This is an unofficial snapshot of the ISO/IEC JTC1 SC22 WG21 Core Issues List revision 115e. See http://www.open-std.org/jtc1/sc22/wg21/ for the official list.
2024-11-11
[ Resolved by paper P2308R1 (Template parameter initialization), adopted in November, 2023. ]
The initialization of template parameters is severely underspecified. The only descriptions in the existing wording that apply are that the argument is “[converted] to the type of the template-parameter” (13.6 [temp.type] bullet 1.3) and, in 13.4.3 [temp.arg.nontype] paragraph 2,
A template-argument for a non-type template-parameter shall be a converted constant expression (7.7 [expr.const]) of the type of the template-parameter.
This omission is particularly important for template parameters of class type with lvalue template parameter objects whose addresses can be examined during construction. See also issue 2450.
Suggested resolution:
To avoid address-based paradoxes, template arguments for a template parameter of class type C that are not of that type or a derived type are converted to C to produce an exemplar. No restrictions are imposed on the conversion from a template argument to a constructor parameter, since explicit and list-initialization may already be used to limit conversions in a similar fashion.
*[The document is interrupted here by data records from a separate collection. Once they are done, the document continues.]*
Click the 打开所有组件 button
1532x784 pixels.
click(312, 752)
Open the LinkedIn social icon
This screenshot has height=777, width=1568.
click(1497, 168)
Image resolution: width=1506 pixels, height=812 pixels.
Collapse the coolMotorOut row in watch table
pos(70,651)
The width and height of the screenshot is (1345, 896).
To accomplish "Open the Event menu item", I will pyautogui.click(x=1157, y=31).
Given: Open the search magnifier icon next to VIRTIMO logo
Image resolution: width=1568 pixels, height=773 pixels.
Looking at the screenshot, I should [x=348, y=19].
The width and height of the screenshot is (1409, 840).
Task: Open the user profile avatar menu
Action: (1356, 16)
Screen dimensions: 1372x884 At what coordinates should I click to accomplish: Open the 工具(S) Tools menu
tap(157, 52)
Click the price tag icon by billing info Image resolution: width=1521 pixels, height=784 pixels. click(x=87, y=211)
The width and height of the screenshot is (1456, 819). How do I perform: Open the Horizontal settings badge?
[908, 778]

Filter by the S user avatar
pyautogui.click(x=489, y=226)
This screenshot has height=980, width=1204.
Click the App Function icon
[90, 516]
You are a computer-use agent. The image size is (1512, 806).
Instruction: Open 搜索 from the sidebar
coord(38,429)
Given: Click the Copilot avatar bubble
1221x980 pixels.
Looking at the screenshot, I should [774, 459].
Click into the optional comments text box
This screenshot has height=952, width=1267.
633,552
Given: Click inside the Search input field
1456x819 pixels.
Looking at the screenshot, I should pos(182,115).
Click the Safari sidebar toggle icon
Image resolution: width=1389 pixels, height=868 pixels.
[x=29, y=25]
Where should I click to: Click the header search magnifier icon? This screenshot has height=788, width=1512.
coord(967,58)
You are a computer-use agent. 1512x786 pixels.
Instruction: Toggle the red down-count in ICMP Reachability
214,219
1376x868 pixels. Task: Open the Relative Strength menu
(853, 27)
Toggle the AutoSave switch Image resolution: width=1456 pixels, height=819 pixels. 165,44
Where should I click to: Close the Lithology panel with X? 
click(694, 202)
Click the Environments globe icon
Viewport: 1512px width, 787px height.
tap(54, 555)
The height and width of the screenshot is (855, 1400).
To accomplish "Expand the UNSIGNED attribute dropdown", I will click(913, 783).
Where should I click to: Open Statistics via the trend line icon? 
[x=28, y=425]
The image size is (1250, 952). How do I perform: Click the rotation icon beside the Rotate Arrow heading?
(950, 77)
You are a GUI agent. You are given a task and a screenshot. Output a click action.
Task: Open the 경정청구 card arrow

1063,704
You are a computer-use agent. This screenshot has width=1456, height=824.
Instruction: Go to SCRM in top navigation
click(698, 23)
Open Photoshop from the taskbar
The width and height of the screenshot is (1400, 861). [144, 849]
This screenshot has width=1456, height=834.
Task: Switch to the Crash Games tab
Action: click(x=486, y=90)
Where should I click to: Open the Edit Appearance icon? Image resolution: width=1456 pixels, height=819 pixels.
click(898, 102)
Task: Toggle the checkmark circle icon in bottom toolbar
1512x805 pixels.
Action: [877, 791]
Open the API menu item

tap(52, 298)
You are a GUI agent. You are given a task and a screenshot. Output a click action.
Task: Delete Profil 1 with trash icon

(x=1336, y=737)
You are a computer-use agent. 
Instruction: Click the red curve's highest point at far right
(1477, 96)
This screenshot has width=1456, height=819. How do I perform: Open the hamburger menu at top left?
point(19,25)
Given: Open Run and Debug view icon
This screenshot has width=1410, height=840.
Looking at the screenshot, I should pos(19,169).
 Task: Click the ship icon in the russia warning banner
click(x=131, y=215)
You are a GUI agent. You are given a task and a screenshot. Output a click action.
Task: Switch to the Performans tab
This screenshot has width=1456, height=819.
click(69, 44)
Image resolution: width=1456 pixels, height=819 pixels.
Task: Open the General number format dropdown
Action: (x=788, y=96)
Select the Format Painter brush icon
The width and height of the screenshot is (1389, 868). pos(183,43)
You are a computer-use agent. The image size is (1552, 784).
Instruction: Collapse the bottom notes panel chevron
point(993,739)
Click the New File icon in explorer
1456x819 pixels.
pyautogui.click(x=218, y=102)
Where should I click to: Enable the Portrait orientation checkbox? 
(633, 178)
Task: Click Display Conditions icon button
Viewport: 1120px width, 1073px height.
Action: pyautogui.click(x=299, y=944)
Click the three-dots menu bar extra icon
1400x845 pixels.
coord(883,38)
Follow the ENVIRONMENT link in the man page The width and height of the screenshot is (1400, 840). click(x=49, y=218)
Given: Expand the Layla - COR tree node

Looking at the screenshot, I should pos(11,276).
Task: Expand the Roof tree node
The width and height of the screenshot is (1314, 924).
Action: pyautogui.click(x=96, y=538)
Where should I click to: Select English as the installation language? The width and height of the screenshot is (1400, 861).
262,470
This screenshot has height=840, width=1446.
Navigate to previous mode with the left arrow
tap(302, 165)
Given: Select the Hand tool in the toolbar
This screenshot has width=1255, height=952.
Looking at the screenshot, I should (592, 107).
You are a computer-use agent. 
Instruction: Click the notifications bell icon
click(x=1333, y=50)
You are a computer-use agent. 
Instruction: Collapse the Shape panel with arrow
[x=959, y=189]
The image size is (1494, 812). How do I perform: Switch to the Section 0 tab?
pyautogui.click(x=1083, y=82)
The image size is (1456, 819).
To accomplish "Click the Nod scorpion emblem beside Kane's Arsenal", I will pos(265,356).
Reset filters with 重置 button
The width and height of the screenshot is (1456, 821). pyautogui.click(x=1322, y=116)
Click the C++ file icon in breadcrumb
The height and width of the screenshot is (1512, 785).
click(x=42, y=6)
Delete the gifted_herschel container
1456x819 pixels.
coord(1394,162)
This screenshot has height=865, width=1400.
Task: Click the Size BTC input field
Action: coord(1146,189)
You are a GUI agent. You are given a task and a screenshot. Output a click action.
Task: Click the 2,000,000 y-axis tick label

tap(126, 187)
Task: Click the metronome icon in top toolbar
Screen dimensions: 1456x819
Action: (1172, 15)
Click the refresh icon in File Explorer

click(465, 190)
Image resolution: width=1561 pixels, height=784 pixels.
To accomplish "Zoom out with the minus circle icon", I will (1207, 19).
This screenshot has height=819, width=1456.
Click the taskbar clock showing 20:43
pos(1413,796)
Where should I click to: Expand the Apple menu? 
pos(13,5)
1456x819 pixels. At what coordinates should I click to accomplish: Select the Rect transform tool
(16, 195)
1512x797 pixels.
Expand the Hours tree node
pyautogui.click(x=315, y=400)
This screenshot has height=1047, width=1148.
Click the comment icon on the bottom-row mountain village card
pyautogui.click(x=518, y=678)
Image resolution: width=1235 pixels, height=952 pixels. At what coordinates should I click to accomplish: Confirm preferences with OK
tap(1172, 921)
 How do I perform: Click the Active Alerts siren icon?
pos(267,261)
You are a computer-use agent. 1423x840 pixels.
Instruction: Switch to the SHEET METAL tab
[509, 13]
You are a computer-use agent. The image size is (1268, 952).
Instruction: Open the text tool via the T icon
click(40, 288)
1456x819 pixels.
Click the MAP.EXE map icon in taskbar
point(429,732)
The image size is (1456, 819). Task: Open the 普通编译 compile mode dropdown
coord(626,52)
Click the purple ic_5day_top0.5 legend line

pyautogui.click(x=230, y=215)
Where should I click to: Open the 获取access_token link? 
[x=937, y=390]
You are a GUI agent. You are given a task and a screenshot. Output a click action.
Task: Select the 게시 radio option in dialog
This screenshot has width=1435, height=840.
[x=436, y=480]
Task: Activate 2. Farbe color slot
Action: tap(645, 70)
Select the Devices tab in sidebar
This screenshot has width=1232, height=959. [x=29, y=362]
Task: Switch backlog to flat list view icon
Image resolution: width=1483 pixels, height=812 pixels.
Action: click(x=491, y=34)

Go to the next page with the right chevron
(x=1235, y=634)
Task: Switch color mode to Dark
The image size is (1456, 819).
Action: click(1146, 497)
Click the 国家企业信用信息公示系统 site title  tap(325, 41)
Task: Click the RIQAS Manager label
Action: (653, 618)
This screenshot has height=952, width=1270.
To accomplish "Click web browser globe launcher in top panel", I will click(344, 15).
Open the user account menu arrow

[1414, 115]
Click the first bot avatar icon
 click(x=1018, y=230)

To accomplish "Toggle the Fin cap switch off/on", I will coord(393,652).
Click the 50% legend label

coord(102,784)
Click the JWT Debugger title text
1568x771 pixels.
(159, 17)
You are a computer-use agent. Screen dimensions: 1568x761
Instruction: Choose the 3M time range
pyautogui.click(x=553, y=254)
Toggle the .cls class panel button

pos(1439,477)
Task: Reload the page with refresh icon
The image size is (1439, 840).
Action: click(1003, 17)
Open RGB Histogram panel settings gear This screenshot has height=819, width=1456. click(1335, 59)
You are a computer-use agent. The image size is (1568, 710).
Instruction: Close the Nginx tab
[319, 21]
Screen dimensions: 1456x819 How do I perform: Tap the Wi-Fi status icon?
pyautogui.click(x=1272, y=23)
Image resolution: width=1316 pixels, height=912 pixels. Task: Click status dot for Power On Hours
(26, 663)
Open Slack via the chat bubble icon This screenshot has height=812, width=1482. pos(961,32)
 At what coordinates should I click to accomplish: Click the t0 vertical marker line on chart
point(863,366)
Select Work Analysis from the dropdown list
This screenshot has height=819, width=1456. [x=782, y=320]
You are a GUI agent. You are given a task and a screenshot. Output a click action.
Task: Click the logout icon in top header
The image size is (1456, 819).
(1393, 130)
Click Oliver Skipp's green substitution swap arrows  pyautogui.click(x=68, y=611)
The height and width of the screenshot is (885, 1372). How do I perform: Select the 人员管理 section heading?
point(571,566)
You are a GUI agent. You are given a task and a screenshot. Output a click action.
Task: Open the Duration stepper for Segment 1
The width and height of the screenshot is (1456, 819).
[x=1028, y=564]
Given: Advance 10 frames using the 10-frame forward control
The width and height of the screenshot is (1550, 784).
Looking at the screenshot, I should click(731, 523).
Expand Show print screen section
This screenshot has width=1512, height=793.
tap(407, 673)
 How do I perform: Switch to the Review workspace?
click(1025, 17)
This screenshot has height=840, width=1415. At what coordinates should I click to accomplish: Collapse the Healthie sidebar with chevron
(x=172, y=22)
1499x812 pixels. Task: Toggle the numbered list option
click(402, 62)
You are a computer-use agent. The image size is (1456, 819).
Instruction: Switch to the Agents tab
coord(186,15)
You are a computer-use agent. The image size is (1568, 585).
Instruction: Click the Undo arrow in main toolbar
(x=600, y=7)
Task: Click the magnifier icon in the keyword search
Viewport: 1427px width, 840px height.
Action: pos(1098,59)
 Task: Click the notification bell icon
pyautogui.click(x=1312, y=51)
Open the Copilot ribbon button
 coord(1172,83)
Template arguments that are of such a type are used directly as the exemplar (potentially after a materialization conversion); the effect is as if the template parameter were of type const C& (except that temporaries are allowed). (In the latter case, we must impose some restrictions on glvalue template parameters to interpret them.) Each exemplar is used to copy-initialize the template parameter object to which it is (to be) template-argument-equivalent; the initialization is required to produce a template-argument-equivalent value. The multiple initializations of the template parameter object are (required to be) all equivalent and produce no side effects, so it is unobservable which happen.